Closed zhaocan22 closed 3 months ago
No problem, if your backbone uses depth-wise convolutions you can switch them directly with WTConv (see wtconvnext.py line 103). If your backbone uses only dense convolutions, you can replace them with separable convs, for example:
conv = nn.Conv2d(in_c, out_c, kernel_size=3)
can be replaced with:
conv_dw = nn.Conv2d(in_c, in_c, kernel_size=3, groups=3) # depth-wise 3x3
conv_pw = nn.Conv2d(in_c, out_c, ketnel_size=1) # point-wise 1x1
The results should be quite similar to the original network (however, it should be more efficient).

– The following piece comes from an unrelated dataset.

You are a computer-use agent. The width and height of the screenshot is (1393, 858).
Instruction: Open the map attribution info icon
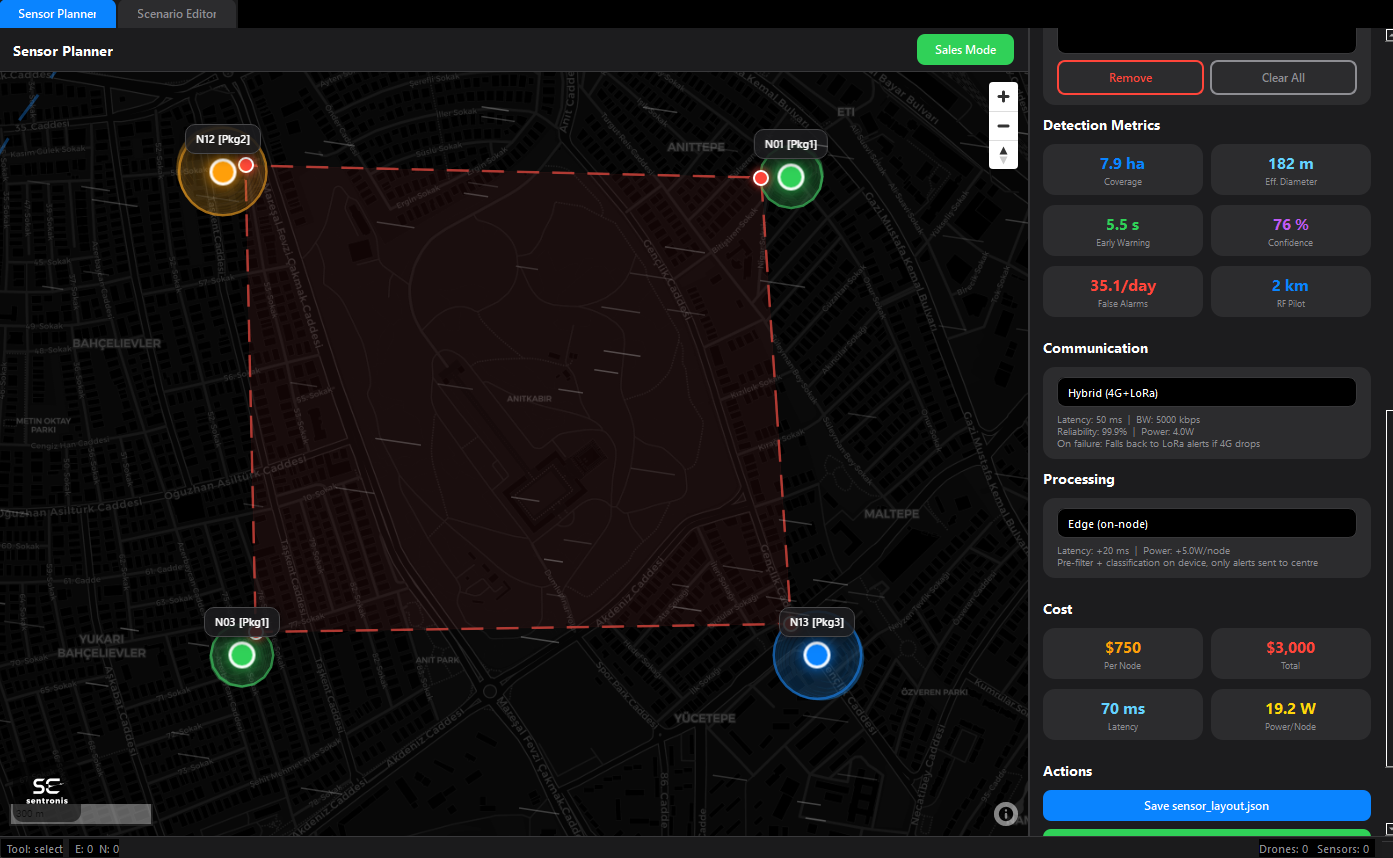click(1005, 814)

Now you can switch the depthwise conv with WTConv
conv_dw = WTConv(in_c, in_c, kernel_size=3, wt_levels=3) # WTConv with 3x3 kernel and 3 levels
conv_pw = nn.Conv2d(in_c, out_c, ketnel_size=1) # point-wise 1x1
I really appreciate your kind help.
I'm glad I can help :)
Hi, I am very interested in your work. But, how conv = nn.Conv2d(in_c, out_c, kernel_size=3, stride=2, padding=1 ) can be replaced by your WTConv. If I want to change the size of feature maps.
WTConv supports strides, you can use it. So instead of
conv = nn.Conv2d(in_c, out_c, kernel_size=3, stride=2, padding=1)
You can use
conv = nn.Sequential(
WTConv2d(in_c, in_c, kernel_size=3, stride=2, wt_levels=2),
nn.Conv2d(in_c, out_c,, kernel_size=1)
)
(and modify wt_levels as you like)
I feel sorry to bother you. Would you mind to tell me how to use your WTConv in my model(I use Unet as my backbone).